What you will do —
Please restate, word for word, the lines below that begin at the one with "Viewport: 405px width, 210px height." and end at the one with "Task: Choose the freehand draw loop tool". Leave out all other lines.

Records from a data source —
......

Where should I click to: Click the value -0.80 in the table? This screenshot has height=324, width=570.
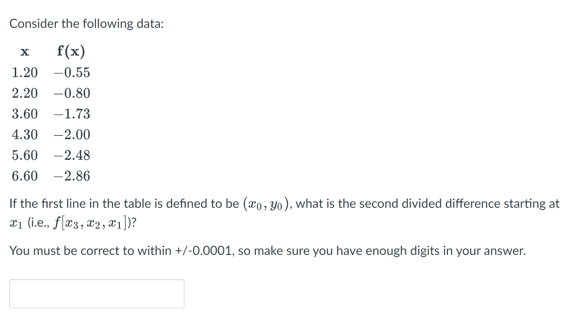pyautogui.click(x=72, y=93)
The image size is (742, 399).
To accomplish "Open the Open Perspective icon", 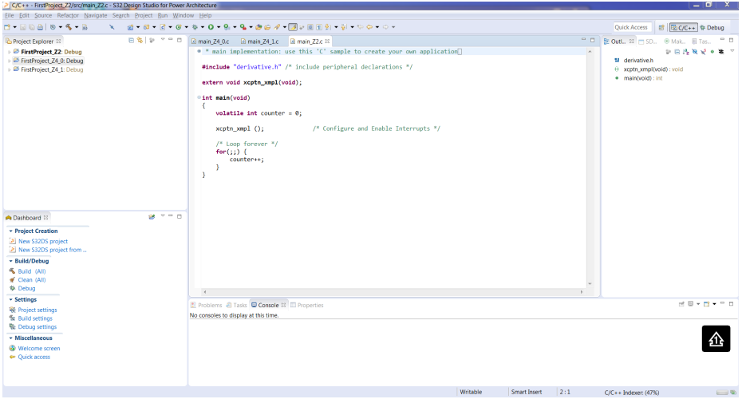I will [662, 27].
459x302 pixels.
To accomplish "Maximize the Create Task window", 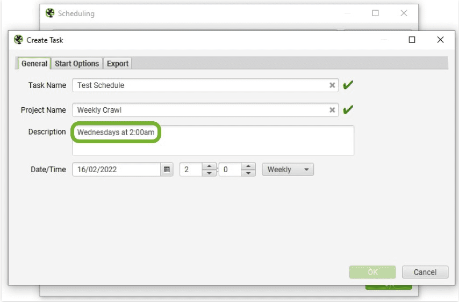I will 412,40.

......

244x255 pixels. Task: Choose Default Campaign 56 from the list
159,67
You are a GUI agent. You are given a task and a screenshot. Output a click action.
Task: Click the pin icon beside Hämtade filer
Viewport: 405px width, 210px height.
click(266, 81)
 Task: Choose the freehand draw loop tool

......

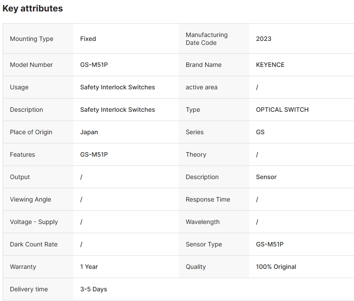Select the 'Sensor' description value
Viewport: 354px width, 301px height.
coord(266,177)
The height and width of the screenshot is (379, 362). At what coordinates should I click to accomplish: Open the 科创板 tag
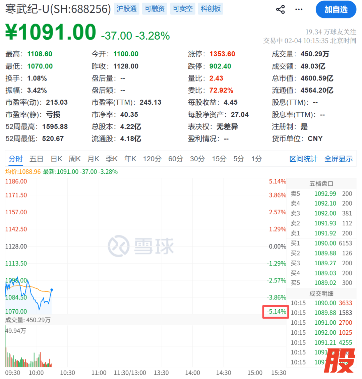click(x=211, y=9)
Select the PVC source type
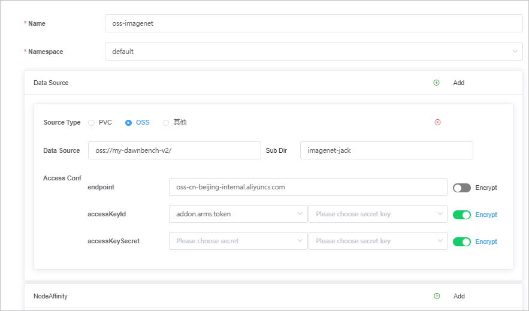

......

Answer to this exercise —
Viewport: 405px width, 210px height.
click(266, 81)
 Task: Choose the freehand draw loop tool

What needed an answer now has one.